The only players on this list who are not retired, or at the end of their careers are Steph Curry and Klay Thompson. It's astonishing that Steph Curry is already number one. 

This list is much better than 3-pointers Made. Unless you think Jason Kidd was better than Peja Stojakovich, and Vince Carter was better than Dale Ellis at 3-pointers. 

See https://www.basketball-reference.com/leaders/fg3_career.html for the comparison.

#### Career Averages

We can also examine career averages by taking a player's 3NG for each year and dividing by the total number of years.

In [44]:
# Aggregate 3NG sum and total years for each player
tp_3Py = tp_ind_qual.groupby('Player', as_index=False).agg({'3NG':'sum','Year':'count'})

# Only select players with at least 5 years in the league
tp_3Py = tp_3Py[tp_3Py['Year']>=5]

# To obtain career averages, divide 3NG sum by total years
tp_3Py['3NG/y'] = tp_3Py['3NG']/tp_3Py['Year']

# Round to 2 decimal places
tp_3Py['3NG/y'] = round(tp_3Py['3NG/y'], 2)

# Sort values in descending order
tp_3Py = tp_3Py[['Player','3NG/y']].sort_values('3NG/y', ascending=False) 

# Reset index
tp_3Py.index = reindex_start_1(tp_3Py)

# Show top 25 career 3NG averages
tp_3Py.head(25)

Unnamed: 0,Player,3NG/y
1,Stephen Curry,1.94
2,Klay Thompson,1.38
3,Kyle Korver,1.08
4,J.J. Redick,0.91
5,Hubert Davis,0.83
6,Ray Allen,0.78
7,Steve Novak,0.76
8,Steve Nash,0.71
9,Peja Stojakovic,0.69
10,Dennis Scott,0.68


Steph Curry doubles everyone on the list except for teammate Klay Thompson, and Kyle Korver. By all counts, he's the greatest 3-point shooter of all-time.

## Conclusion

Three new NBA statistics have been presented, EM3A, EM3, and 3NG. EM3A, Expected Minutes before a 3-point Attempt could be of value to coaches preparing for opponents and working with their own players. EM3, Expected Minutes before a 3, is a fun statistic that could be used for similar reasons. 3NG, 3-point Net Gain, is a powerful statistic that provides a single number to rank 3-point shooters across all seasons.

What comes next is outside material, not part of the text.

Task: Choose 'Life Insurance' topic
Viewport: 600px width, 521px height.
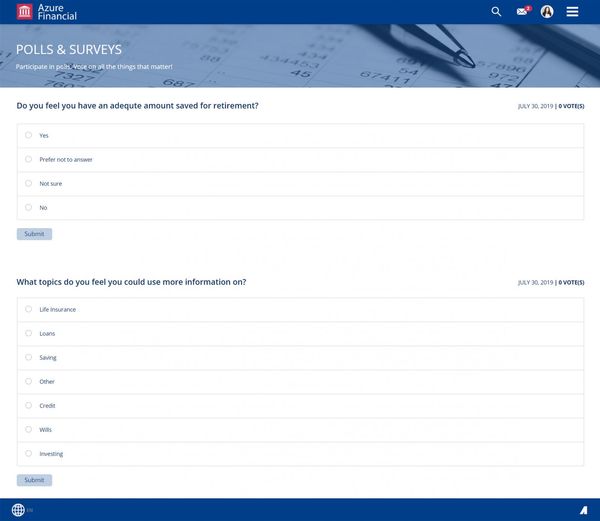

3NG rewards players for making 3-point shots, and penalizes them for missing. Players that make a lot of 3s, but shoot a low percentage are exposed as making slight contributions to their teams. Players who shoot a high percentage need to make a high volume to be competitive. 3NG rankings are statisically verifiable while simultaneously communicating valuable information.

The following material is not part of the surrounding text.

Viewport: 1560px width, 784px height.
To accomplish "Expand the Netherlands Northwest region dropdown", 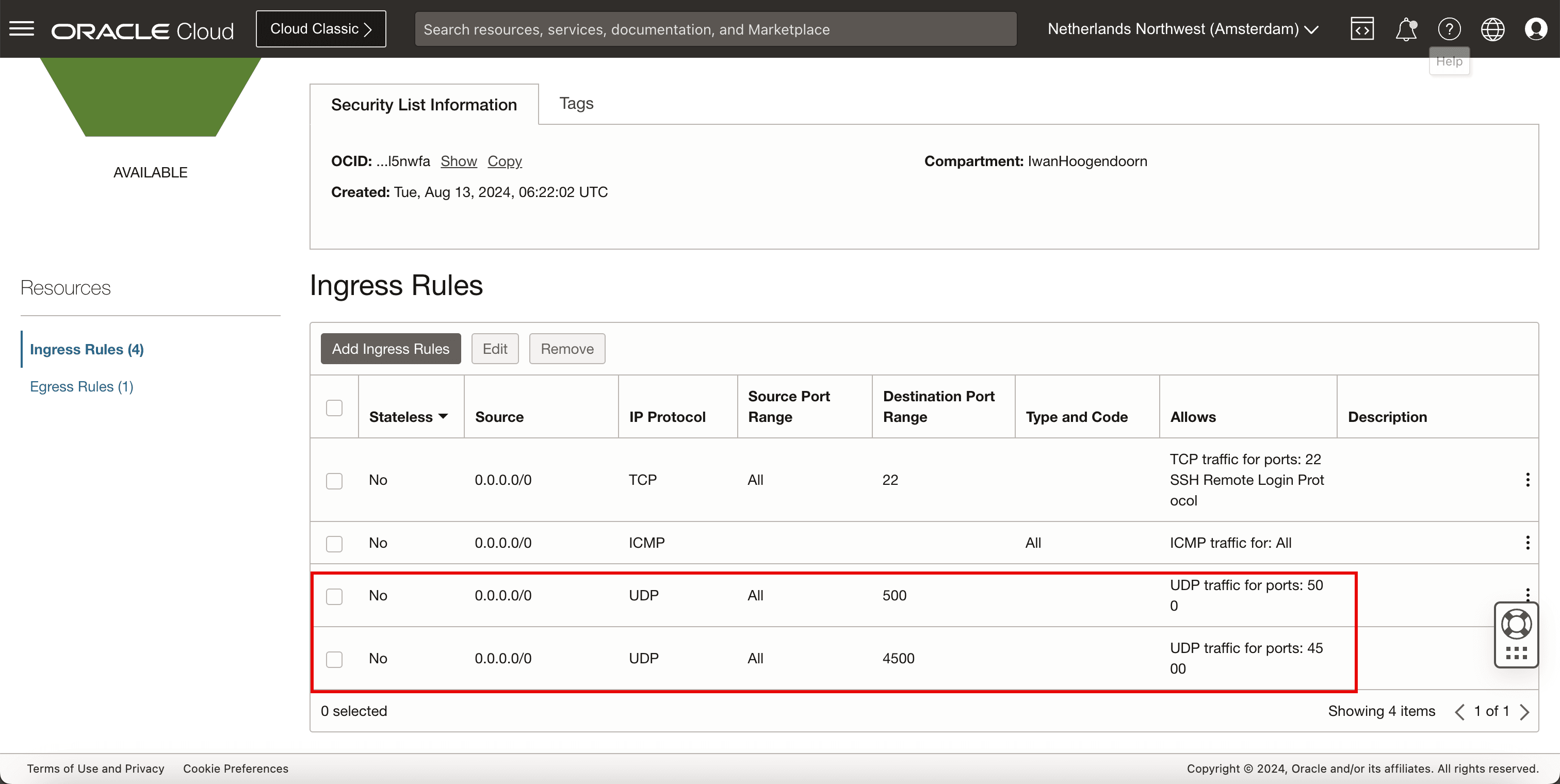I will coord(1183,28).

3NG reveals the net gain in points beyond the league average that a player adds to his team by shooting 3-pointers. It can be weighted, summed, or displayed as per game averages. It can be used as a barometer to determine whether a player shooting 3-pointers results in a net gain or net loss for the team. It can also be used to predict playoff success.

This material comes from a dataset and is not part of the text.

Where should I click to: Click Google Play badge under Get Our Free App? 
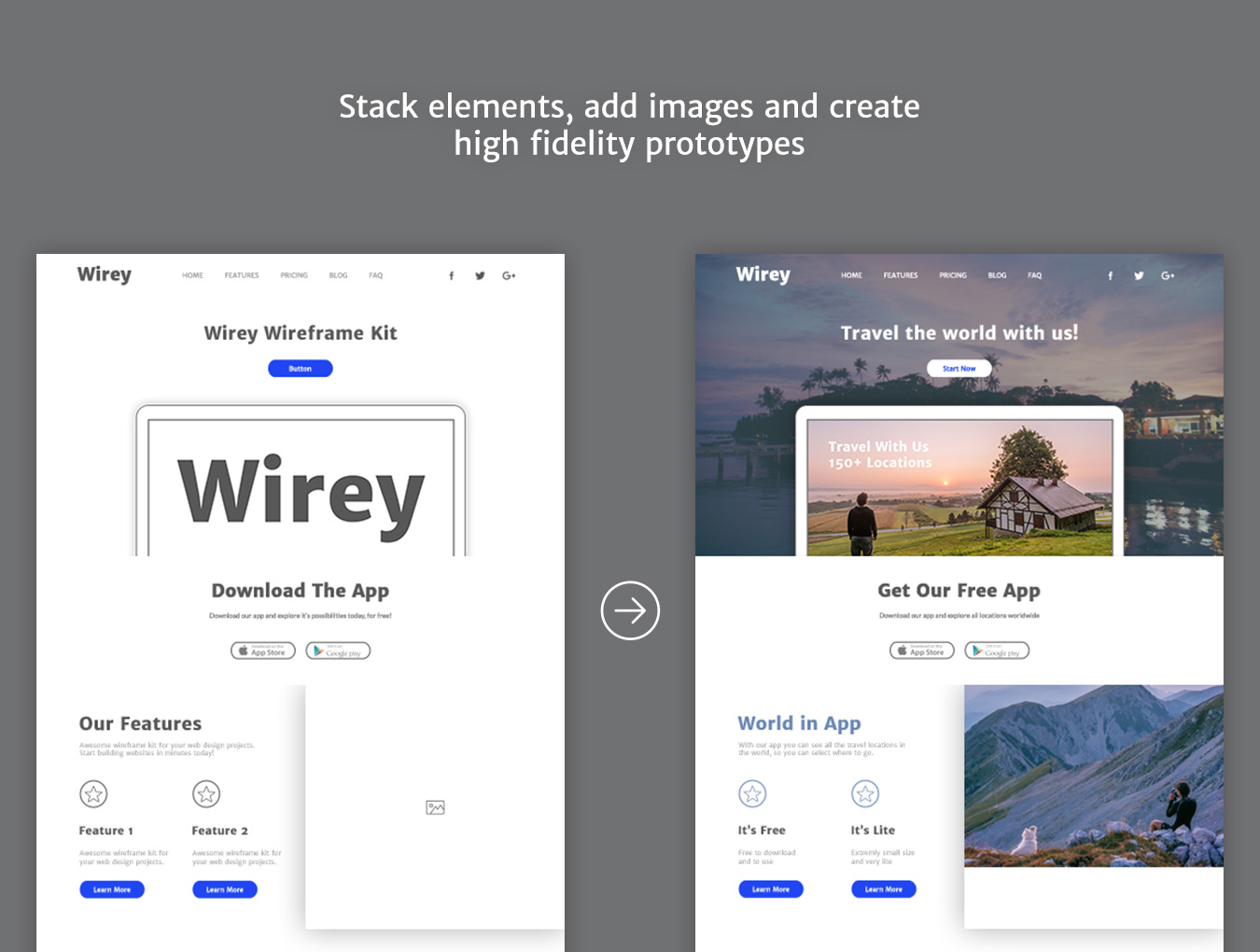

3NG can be further used to analyze playoff performers and clutch 3-point shooters. It can be used during basketball seasons past and future. It can be used in any league, WNBA, college, high school, etc., provided that an appropiate expected value, like points per possession, is used as a baseline of comparison.